If a book, TV show, movie, restaurant, etc. is incredibly popular (I mean, everyone is raving about it), there’s a chance that you might assign it a positive rating too – even if you weren...
People on the Internet Are Made Nicer by Other People’s Niceness
Written by Josh Wolford

If a book, TV show, movie, restaurant, etc. is incredibly popular (I mean, everyone is raving about it), there’s a chance that you might assign it a positive rating too – even if you weren’t that impressed. Call it peer pressure, call it the sway of the crowd, or call it “herding,” but the fact remains: people are influenced by the positive opinions of others. People are also influenced by the negative opinions of others – we see this all the time in real life.

But what about online (I know, that’s real life too don’t yell at me)? Do these same principles apply, let’s say, on a social media site?

New research from MIT, Hebrew University of Jerusalem, and NYU suggest that they do – at least for the positive persuasion.

Researchers systematically altered the “favorability ratings” for over 100,000 comments on “a major news aggregation website.” They can’t say which one, but it’s one that has similar functionality to reddit (up votes and down votes). What they found was that comments that were inflated to have a positive feedback rating kept getting more and more positive votes, upvotes, likes, thumbs up – whatever you want to call them. It was a “snowball” effect that saw the positively-influenced comments receive a 25% higher average rating from other users on the site.

Apparently, when internet users see that other people like something, they’re more inclined to like it too.

But when it comes to negatively-influenced comments (those that have been downvoted into oblivion), the same sort of “herding” didn’t exist.

From an MIT release:

“This herding behavior happens systematically on positive signals of quality and ratings,” says Sinan Aral, an associate professor at the MIT Sloan School of Management, and one of three authors of the study.
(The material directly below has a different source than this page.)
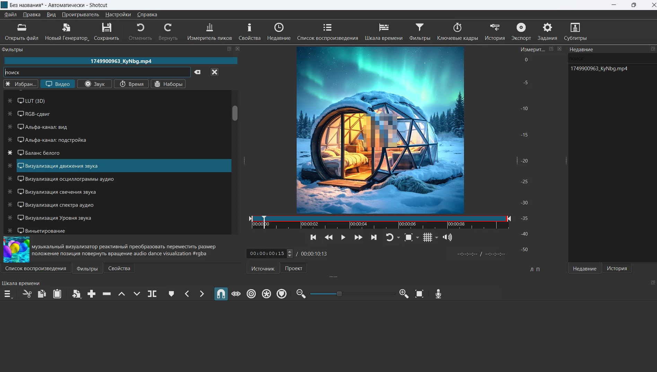Open the Настройки menu

pyautogui.click(x=118, y=15)
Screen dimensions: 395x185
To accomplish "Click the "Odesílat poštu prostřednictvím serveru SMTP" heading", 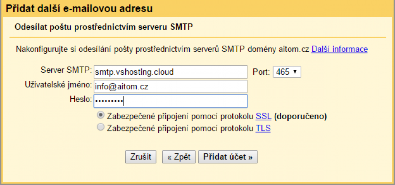I will 104,27.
At the same time, Aral notes, the results “were asymmetric between positive and negative herding.” Comments given negative ratings attracted more negative judgments, but that increase was drowned out by what the researchers call a “correction effect” of additional positive responses.
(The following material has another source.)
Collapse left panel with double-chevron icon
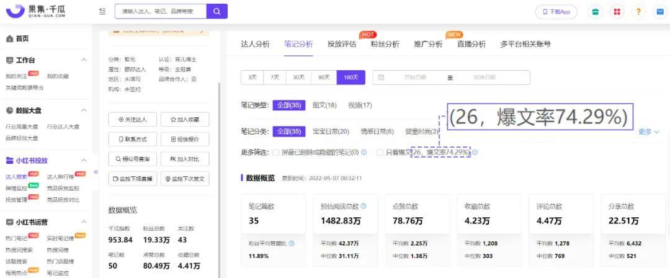Screen dimensions: 670x278 click(x=96, y=172)
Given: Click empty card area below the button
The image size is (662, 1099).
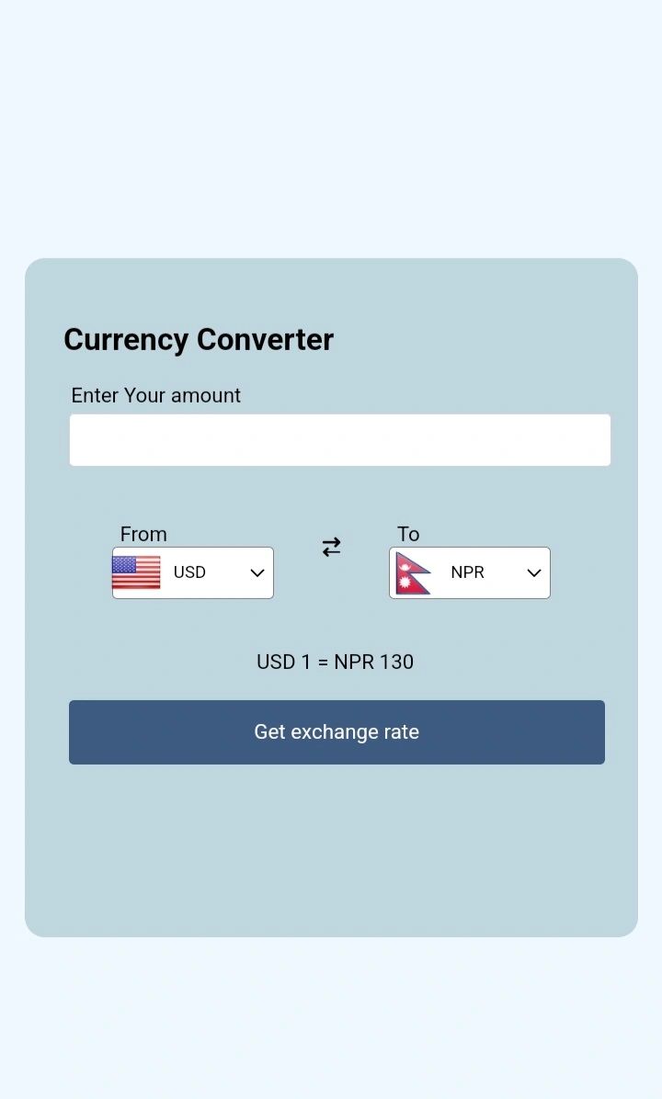Looking at the screenshot, I should [331, 848].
Basically, negative feedback tended to be corrected by positive feedback – a “rescue” of sorts.

Of course, the implications of such findings could call into question any sort of online system that ranks or prioritizes based on crowdsourced opinions, votes, or reviews.

“Our message is not that we should do away with crowd-based opinion aggregation,” Aral says. “Our point is that you need solid science under the hood trying to understand exactly how these mechanisms work in a broad population, what that means for the diffusion of opinion, and how can we design the systems to be fair, to have less incentives for manipulation and fraud, and be safe in aggregating opinions.”